A HIGHLY experienced bomb disposal expert and former Army veteran who died from an explosive left by terrorists in Syria was "a real hero", a coroner sitting at Chester Magistrates Court said.

Father-of-three William Andrew Jones, who grew up in Little Neston and had been living in Poplar Court, Penyffordd, was a senior technical field manager working for contractors Ardan on behalf of California-based bomb disposal firm Tetra Tech.

It was on Sunday, October 21, 2018 when Mr Jones – known to friends and family as Andy – was searching for explosive devices in a building in Raqqa – once held by terrorist group Isis.

The court heard evidence on Thursday, March 19 that it was at 11.23am that day when Mr Jones stepped on a hidden metallic pressure plate, which set off an explosive device.

Mr Jones received terrible injuries and despite the best efforts of medical teams, the 59-year-old was pronounced dead at 11.46am.
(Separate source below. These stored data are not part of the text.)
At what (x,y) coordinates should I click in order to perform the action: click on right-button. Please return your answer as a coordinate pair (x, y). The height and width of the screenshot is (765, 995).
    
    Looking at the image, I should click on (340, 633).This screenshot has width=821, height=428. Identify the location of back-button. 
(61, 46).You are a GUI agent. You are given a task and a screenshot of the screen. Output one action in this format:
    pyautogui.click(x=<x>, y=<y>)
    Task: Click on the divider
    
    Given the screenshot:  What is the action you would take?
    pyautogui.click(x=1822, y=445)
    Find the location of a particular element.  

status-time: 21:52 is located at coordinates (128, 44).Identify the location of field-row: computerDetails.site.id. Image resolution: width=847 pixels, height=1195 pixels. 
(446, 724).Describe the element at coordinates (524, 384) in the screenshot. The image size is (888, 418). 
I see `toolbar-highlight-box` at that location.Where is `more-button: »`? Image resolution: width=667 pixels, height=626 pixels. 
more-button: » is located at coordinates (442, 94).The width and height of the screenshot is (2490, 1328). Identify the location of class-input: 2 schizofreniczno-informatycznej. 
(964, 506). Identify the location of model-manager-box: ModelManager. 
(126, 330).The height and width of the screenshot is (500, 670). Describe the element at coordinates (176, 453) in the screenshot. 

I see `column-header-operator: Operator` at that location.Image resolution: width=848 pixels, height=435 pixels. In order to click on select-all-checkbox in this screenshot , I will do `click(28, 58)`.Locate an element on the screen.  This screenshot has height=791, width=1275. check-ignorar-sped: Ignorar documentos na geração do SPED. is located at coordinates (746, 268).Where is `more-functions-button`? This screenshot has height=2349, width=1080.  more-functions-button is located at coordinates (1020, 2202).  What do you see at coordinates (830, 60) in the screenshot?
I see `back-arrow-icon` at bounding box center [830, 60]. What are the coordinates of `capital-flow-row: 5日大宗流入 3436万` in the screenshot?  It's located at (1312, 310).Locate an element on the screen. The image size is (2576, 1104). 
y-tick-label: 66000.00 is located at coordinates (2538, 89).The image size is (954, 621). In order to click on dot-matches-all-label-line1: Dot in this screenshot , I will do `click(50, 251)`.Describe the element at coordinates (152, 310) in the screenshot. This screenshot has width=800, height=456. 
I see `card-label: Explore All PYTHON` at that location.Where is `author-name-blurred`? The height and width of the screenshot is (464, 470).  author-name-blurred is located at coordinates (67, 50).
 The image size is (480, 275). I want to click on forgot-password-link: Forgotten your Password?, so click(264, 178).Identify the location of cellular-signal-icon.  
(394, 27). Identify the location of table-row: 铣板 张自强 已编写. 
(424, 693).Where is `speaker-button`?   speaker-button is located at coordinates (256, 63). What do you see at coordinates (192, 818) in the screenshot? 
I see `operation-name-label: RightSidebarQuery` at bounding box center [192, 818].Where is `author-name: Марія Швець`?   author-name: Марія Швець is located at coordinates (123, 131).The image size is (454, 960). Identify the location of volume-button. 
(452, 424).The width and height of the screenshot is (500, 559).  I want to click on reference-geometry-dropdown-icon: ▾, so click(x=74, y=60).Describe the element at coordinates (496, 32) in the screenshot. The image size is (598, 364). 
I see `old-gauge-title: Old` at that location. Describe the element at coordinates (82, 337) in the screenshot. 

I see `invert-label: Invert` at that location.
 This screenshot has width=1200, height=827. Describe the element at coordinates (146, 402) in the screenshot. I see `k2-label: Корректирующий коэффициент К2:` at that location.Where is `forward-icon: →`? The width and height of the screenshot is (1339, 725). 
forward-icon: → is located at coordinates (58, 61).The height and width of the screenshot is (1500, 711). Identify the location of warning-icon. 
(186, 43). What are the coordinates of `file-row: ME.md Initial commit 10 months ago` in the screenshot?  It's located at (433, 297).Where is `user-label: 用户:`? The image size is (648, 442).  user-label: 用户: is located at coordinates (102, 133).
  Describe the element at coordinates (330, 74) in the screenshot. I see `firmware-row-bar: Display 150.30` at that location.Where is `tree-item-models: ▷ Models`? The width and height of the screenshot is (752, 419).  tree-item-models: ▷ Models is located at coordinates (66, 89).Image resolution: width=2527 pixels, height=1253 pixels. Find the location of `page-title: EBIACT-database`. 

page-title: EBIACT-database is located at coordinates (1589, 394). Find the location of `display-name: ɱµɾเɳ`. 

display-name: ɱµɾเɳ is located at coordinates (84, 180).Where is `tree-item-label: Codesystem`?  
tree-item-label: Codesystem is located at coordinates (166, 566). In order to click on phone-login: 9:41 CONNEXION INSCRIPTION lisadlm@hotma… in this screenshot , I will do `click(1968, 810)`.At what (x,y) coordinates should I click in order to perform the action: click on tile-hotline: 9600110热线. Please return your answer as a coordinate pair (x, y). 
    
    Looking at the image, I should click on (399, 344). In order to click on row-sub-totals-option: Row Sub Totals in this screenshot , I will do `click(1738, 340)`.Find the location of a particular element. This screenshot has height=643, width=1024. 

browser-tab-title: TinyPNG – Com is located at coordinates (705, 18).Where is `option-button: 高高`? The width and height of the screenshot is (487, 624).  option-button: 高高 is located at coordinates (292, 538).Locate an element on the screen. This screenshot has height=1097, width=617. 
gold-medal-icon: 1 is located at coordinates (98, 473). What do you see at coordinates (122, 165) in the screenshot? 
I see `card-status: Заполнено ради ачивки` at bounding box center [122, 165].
Alan Moore, senior coroner for Cheshire, told the packed courtroom it was "very rare" for him to give a meaningful tribute at the conclusion of an inquest, but said Mr Jones was "a real hero".

He had previously noted Mr Jones had an "incredibly impressive CV", having been decorated with the Queen’s Commendation for Brave Conduct while in the Armed Forces.

He had since been working for private contractors on humanitarian projects, working in bomb disposal and making war-torn areas safe for people affected by conflict in Kuwait, Afghanistan, Iraq, South Sudan, Mozambique and, most recently, Syria.

Daughter Lucy Jones, giving evidence in court, said Mr Jones would be in contact with the family on Sundays, and would usually talk about life at camp.

She said the family were concerned about health and safety in Mr Jones's job.

She added: "He worked for so many years as a bomb disposal expert, this is hard to fathom."

Steve Firkins was with Mr Jones that day, employed as a team leader and sub-contracted for Tetra Tech.

They had known each other for four days and had already been on an operation at the same building on Thursday, October 18.

They were working on the first floor of the building, which had been hit by an air strike and had areas deemed to be structurally unsafe, and were looking to finish operations when the explosion happened, throwing Mr Firkins on to some stairs.

He told the court he called out for Andy, but could not get a response, and the dust from the explosion was too thick to see anything.

After going to try and rescue him, Mr Firkins saw Mr Jones and thought he was dead. However, when he went to check his pulse, Mr Jones gave a gasp of air.

Fighting back tears, Mr Firkins told the court Mr Jones was unconscious and missing his lower legs. He said he started talking to him to give him reassurance.

Despite the efforts of rescue and medical teams, Mr Jones passed away.

Mr Firkins, a former member of the Armed Forces himself, added: "I have seen and heard lots of things. Andy was one of the most professional people I have worked with. There is nothing I would have changed [in the operation] that day."

An Ardan incident report stated the building in Raqqa had previously been occupied by Isis until being liberated.

It said Mr Jones stepped on the pressure plate in a corridor which set off the device.

David Parry was chief of party, employed by Tetra Tech, and based in northern Iraq when he heard the news Mr Jones had been killed.

He told the court he had known Mr Jones for about 18 months and was "always very impressed by the experience and professionalism" he displayed, and had left "a legacy".

When he was informed about the incident, Mr Parry said he could not believe it and had to email for confirmation.

He told the court Mr Jones had cleared numerous schools and hospitals of incendiary devices during his time working on humanitarian projects.

Counter-terrorism expert Detective Inspector Richard Gilbert said the incident was treated as a terrorism act and one of murder.

It was treated as a criminal investigation and evidence was gathered, but they had been unable to identify the perpetrators who had caused Mr Jones's death.

Coroner Mr Moore said Mr Jones had survived the initial blast but suffered significant injuries and sadly died shortly afterwards.

He gave a narrative conclusion which said Mr Jones had died from severe injuries caused by bomb fragments.

He added: "I heard in evidence from Steve Firkins, who was with [Mr Jones] and said he was one of the most professional people I have worked with.

I heard from David Parry, chief of party, himself a decorated member of the Armed Forces, who paid tribute to his professionalism and 'legacy'.

"That is his word and one I would echo.

"He would talk about the numerous schools and hospitals cleared during his work and he made them safe.

"It's very rare to say this meaningfully; Andy was a real hero. One who worked on numerous humanitarian projects over many years.

"He saved lives and made the world a safer place for those living in the aftermath of armed conflict."